§ How to complete this task:
Report only how many lines in the listing below contain the string "search".

§ Records shown:

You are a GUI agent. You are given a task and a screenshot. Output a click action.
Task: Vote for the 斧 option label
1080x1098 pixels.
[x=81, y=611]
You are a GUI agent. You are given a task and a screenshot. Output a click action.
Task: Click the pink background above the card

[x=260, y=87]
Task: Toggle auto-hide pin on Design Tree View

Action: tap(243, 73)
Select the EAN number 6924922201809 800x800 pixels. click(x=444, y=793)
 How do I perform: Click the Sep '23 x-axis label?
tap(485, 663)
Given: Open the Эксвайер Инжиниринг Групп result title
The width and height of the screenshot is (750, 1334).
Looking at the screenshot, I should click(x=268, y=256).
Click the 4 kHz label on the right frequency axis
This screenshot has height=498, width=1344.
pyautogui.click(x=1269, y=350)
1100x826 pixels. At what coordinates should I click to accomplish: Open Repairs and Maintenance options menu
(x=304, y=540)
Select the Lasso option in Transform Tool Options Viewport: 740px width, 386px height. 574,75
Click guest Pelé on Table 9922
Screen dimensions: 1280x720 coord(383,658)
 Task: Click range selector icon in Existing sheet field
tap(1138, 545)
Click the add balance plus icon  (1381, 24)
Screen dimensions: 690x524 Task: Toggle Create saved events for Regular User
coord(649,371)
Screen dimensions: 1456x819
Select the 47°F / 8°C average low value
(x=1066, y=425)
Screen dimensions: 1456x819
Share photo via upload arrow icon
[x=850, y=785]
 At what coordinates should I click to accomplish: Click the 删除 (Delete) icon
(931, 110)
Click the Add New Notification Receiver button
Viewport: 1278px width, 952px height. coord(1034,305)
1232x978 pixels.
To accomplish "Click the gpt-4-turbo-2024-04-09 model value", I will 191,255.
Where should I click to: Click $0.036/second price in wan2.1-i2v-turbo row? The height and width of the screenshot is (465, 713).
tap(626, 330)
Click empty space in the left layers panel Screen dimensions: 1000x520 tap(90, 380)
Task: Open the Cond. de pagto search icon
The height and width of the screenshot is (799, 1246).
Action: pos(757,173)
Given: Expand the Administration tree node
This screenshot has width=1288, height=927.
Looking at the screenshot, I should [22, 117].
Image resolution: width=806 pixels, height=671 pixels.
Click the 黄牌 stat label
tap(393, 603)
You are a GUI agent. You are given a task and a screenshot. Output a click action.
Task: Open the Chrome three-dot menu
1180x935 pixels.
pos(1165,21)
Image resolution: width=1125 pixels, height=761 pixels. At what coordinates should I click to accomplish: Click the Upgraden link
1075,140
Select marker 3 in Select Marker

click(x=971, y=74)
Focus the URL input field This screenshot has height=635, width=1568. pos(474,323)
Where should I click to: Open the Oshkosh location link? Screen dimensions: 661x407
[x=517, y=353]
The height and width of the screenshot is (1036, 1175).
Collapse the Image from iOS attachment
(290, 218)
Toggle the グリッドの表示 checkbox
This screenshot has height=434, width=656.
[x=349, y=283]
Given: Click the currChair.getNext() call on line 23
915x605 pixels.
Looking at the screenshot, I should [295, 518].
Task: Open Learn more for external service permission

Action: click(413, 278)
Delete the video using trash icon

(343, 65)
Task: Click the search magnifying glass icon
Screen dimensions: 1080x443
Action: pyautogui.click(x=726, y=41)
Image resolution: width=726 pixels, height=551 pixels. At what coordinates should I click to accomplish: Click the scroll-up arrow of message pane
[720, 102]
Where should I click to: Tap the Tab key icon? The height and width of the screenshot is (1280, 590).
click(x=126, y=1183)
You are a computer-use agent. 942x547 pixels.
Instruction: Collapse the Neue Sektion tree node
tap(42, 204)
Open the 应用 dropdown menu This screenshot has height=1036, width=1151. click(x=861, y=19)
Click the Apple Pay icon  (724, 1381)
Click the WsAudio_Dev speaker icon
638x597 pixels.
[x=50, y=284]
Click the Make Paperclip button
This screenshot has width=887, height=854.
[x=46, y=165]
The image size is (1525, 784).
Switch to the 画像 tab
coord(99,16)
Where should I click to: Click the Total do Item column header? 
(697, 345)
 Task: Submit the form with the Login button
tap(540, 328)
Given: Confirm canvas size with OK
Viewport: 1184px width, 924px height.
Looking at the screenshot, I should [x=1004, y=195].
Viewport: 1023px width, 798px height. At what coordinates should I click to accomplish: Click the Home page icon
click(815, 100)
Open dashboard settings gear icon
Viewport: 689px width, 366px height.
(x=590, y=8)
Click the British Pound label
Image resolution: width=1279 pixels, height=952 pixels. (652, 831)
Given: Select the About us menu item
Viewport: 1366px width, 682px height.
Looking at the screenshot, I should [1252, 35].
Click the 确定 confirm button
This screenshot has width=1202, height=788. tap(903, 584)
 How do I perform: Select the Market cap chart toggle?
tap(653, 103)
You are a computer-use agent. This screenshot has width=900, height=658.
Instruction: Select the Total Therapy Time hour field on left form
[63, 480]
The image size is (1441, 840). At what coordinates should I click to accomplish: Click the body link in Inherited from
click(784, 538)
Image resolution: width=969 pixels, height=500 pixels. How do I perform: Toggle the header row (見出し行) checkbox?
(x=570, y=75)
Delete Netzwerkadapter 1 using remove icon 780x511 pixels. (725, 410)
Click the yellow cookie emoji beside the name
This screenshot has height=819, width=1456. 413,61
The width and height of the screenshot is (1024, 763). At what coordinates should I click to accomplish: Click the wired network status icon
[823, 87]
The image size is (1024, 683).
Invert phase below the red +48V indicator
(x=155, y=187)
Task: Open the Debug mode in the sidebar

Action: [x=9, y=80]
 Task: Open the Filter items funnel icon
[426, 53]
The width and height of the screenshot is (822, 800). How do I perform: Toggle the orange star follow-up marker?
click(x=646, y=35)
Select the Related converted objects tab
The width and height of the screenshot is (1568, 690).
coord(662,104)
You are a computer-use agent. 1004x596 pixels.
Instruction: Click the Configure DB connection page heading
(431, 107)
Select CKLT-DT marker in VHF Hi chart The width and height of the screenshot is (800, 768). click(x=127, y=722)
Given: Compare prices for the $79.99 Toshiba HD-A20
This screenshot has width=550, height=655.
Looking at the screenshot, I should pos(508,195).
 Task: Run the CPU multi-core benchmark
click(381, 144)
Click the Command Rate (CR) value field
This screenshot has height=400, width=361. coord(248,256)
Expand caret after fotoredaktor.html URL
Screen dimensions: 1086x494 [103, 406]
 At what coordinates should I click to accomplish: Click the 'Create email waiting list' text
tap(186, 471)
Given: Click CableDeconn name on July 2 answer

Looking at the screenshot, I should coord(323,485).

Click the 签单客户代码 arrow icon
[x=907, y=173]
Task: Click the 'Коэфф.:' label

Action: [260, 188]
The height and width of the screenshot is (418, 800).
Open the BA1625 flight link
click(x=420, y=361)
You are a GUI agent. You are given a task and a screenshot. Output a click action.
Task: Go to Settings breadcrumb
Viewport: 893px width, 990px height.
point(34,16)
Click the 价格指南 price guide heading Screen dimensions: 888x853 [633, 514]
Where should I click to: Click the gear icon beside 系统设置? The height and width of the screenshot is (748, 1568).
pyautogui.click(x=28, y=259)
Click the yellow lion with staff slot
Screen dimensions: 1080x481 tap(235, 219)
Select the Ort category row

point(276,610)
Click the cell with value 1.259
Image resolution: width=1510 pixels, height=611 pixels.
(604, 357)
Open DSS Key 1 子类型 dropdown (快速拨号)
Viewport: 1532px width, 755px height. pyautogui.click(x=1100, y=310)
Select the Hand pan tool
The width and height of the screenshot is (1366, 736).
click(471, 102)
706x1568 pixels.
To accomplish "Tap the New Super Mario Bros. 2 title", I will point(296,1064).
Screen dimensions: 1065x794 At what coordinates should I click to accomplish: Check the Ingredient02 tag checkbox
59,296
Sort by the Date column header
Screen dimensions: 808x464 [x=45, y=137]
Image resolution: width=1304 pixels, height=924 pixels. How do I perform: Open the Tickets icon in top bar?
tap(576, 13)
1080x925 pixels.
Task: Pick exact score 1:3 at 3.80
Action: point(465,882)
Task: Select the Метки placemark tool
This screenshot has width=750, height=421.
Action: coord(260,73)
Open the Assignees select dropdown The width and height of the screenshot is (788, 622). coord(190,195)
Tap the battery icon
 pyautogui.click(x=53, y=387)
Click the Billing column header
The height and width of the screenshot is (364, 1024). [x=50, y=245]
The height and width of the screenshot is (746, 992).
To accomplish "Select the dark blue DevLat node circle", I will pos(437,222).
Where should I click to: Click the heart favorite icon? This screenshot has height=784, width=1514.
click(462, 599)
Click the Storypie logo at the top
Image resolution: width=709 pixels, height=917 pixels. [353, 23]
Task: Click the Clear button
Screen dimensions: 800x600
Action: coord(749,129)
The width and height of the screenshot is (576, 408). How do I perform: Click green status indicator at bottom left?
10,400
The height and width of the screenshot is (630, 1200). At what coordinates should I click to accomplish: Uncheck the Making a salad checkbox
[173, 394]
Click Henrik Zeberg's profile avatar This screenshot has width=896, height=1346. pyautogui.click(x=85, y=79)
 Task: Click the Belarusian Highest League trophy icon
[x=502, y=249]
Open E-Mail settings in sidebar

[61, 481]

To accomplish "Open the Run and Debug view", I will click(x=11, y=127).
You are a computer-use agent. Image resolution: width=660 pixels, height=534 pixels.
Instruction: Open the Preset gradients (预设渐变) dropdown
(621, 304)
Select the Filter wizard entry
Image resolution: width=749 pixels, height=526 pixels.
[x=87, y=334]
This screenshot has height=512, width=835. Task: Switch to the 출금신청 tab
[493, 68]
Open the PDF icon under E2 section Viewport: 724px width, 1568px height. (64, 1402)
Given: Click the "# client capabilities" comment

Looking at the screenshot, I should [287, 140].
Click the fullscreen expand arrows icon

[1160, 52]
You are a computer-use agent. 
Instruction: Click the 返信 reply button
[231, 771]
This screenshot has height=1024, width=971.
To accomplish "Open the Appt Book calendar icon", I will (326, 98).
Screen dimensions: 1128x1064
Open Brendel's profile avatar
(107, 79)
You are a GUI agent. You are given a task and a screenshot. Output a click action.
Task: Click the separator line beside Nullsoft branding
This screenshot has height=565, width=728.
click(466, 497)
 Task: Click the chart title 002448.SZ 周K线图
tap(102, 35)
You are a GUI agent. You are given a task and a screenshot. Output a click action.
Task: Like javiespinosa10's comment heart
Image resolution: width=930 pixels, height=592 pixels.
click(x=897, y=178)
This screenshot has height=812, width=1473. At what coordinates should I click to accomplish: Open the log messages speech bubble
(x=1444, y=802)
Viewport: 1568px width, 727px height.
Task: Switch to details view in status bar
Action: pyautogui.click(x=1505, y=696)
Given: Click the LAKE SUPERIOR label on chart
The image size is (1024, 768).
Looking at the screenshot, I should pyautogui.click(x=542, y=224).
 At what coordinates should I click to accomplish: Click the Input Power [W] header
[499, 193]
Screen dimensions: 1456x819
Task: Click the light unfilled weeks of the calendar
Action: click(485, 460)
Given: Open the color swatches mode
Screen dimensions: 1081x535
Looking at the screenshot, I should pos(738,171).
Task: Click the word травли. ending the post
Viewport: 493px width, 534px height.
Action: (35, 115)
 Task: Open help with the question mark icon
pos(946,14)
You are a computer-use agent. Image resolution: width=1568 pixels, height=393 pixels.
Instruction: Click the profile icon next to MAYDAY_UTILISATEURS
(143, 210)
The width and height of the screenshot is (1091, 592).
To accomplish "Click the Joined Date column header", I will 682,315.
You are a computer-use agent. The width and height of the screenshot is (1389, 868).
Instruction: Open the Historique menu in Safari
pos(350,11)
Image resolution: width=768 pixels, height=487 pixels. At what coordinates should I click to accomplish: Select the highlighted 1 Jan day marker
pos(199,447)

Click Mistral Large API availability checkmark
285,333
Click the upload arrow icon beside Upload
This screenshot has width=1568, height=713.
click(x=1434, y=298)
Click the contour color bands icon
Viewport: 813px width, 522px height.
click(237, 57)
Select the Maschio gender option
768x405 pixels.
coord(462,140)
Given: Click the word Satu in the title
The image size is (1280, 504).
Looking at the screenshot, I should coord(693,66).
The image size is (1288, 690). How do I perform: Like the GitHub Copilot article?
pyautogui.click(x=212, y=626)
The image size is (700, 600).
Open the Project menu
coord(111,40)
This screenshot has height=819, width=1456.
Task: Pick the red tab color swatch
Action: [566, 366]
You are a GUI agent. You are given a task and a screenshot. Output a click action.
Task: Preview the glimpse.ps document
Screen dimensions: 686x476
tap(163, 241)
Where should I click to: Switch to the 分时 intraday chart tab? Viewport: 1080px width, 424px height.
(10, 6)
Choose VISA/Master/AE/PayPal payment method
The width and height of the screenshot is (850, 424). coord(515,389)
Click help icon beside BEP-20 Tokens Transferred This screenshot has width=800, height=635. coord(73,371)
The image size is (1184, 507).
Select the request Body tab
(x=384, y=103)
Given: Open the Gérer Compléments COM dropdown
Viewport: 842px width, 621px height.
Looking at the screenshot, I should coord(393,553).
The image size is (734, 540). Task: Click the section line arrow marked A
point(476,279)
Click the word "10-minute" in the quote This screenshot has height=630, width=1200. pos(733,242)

§ Exercise solution:
2